All this filled Annie with excitement and anxiety. Had Lilian recognized her? Who were the other people in the box? Had Colonel Richardson really only just returned from abroad? These and other questions concerning her sister-in-law and the rest of her husband’s family kept her awake that night in a fever of newly awakened interest in the Braithwaites. The remembrance of her life at Garstone occupied her very little now, the long, solitary hours of daylight, when she was not engaged in rehearsal, she filled by writing, her old taste for which had revived to console her for her otherwise monotonous life. After the exchange of a few letters with William, she had heard no more from him, and it was now more than two years since she had received his last. During all this time no news had reached her, of her husband or his family. She had said of late bitterly to herself that, if they had cared to do so, they would have found her out long ago, and she had begun to wonder whether she would ever see any of them again, when this unexpected, yet most natural event, showed her again the one of all the Braithwaites whom she least cared to see.

Annie liked Gerald Gibson, as everybody in the theater did—a grave, quiet, thoughtful-looking man, whose reserved manners impressed those around him with respect, even though it was often merely the result of his having nothing in particular to say. He might have been the son of a cheesemonger, but he was as perfect a gentleman not only in look and manner, but in mind, as if he had been the son of a duke. Annie knew, though she had known him only a few weeks, that she could speak without reserve to him. On the evening after she had seen Lilian, therefore, she found an opportunity, when they were on the stage together, but not immediately concerned in the business of the scene, of alluding to the beauty who had made such a sensation among them the night before.

“I think I heard you say you were fortunate enough to know her, Mr. Gibson,” said she, her interest peeping out from under the indifferent words.

“I don’t know her well. I was introduced to her about ten days ago, and somebody got me a card for an ‘At home’ at her house.”

“She is very beautiful, ain’t she?”

“Yes, very, for those who admire massive beauty.”

“Then don’t you admire her?”

“Yes; but I have seen women I admire more.”

“I don’t like such frosty enthusiasm. Is she nice, pleasant, amiable?”

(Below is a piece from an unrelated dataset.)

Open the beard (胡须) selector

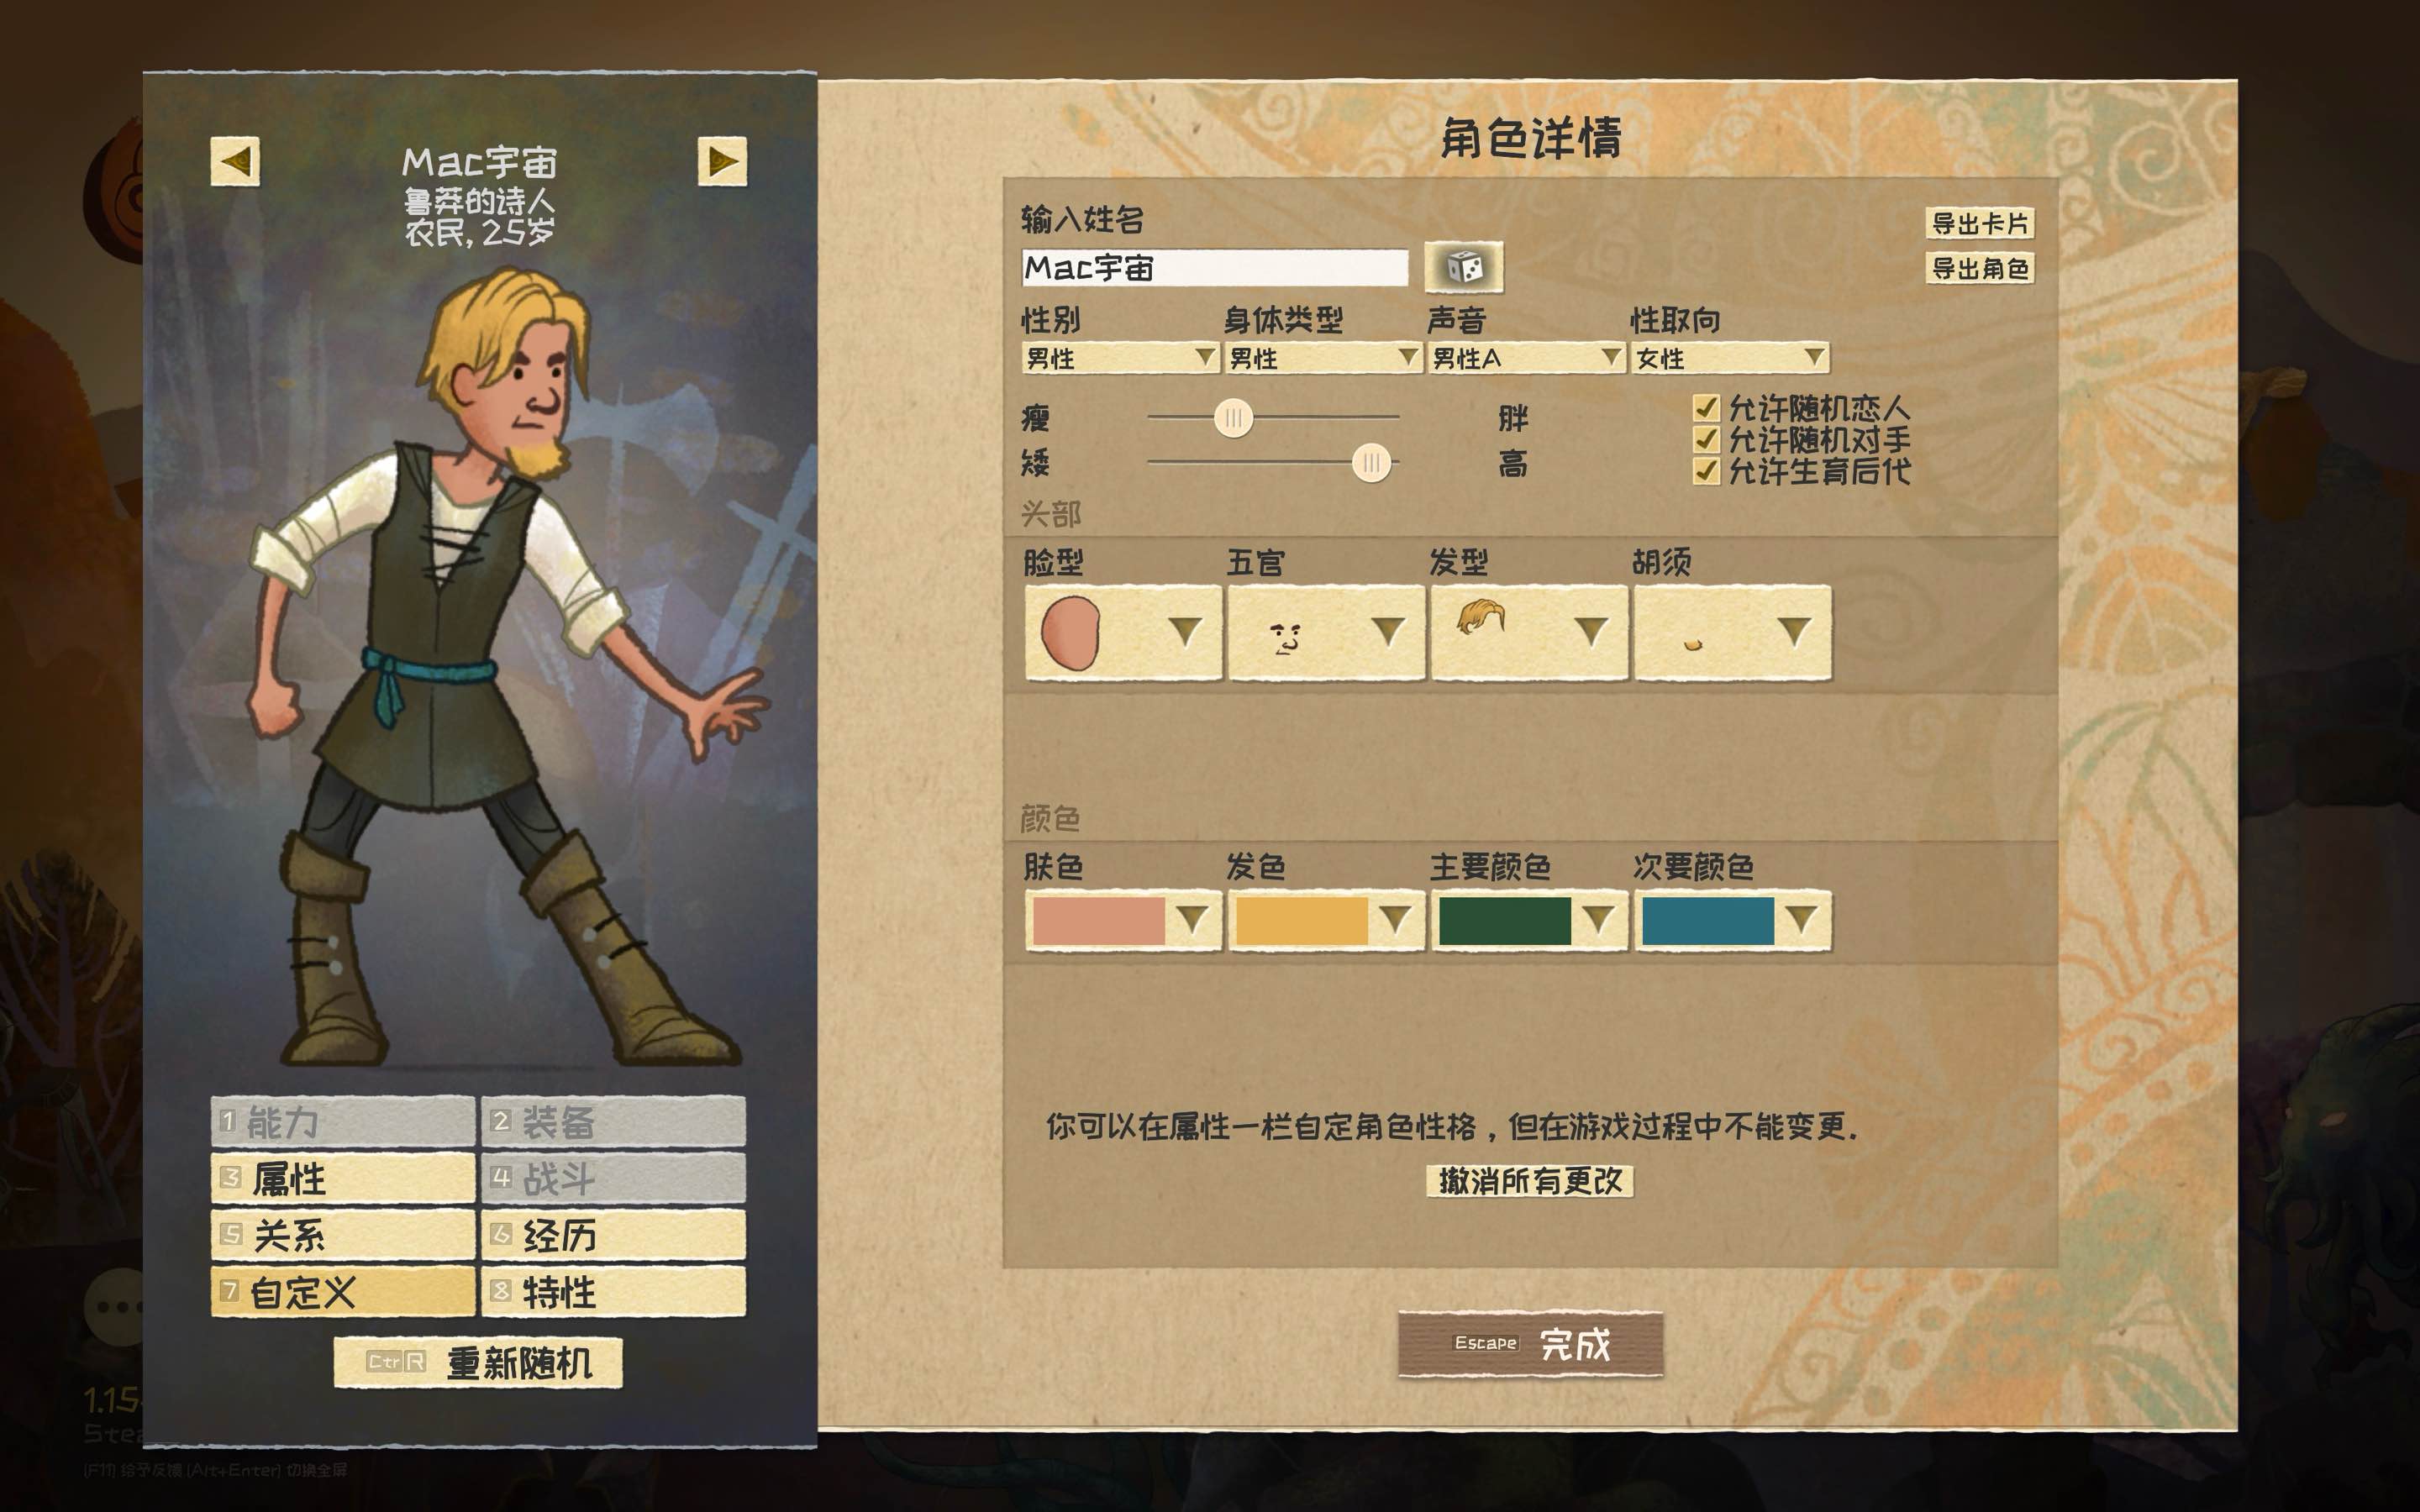click(1733, 633)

“I don’t think ‘amiable’ is quite the word for that type of woman. But she is very brilliant, very charming.”

“I used to know her once before she was married,” said Annie in a low voice. “I am glad to hear she is happy.”

“I am scarcely able to judge of that. Ladies act so well, even when they are not on the stage, and they are often charming when at heart they are very miserable; so the novelists say.”

“You don’t think she is miserable, do you?” asked Annie, anxiously.

“Indeed I have no reasons for thinking so. She seems to have everything she can want, beauty, wealth, position, a good husband.”

“Then Mr. Falconer is nice?”

“He is generally popular, I believe; but I have scarcely seen him.”

“Ah!” escaped suddenly from Annie’s lips. She thought those last words significant.

She could not bring the conversation round to Colonel Richardson now without exciting his suspicions, so she merely asked him not to mention that she had ever known Mrs. Falconer.

“I wish to remainperduto my old friends until I have got on—if I ever do get on,” she added, sadly.

“You will get on, Miss Langton. How can you doubt it!”

“How can I do anything but doubt it? I have waited so long, and seem no nearer the end.”

“But you must be nearer the end.”

“Ah—but what end?”

She turned away with a little shrug of the shoulders, and his eyes followed her with interest. She was not massive and he found more attraction in her face than in those of all the professional beauties.

A few evenings later, as he was leaving the theater when his share of the performance was over, he saw Miss Langton in front of him walking down the quiet street where the stage-door was. A gentleman standing on the opposite pathway crossed over and raised his hat to her. Gerald Gibson saw her start, stop, hesitate, and finally put out her hand. Gerald passed them, but neither noticed him; and he recognized the gentleman as Colonel Richardson, whom he had met at Mrs. Falconer’s.

“That was the reason of her interest in Mrs. Falconer then!” thought Gerald.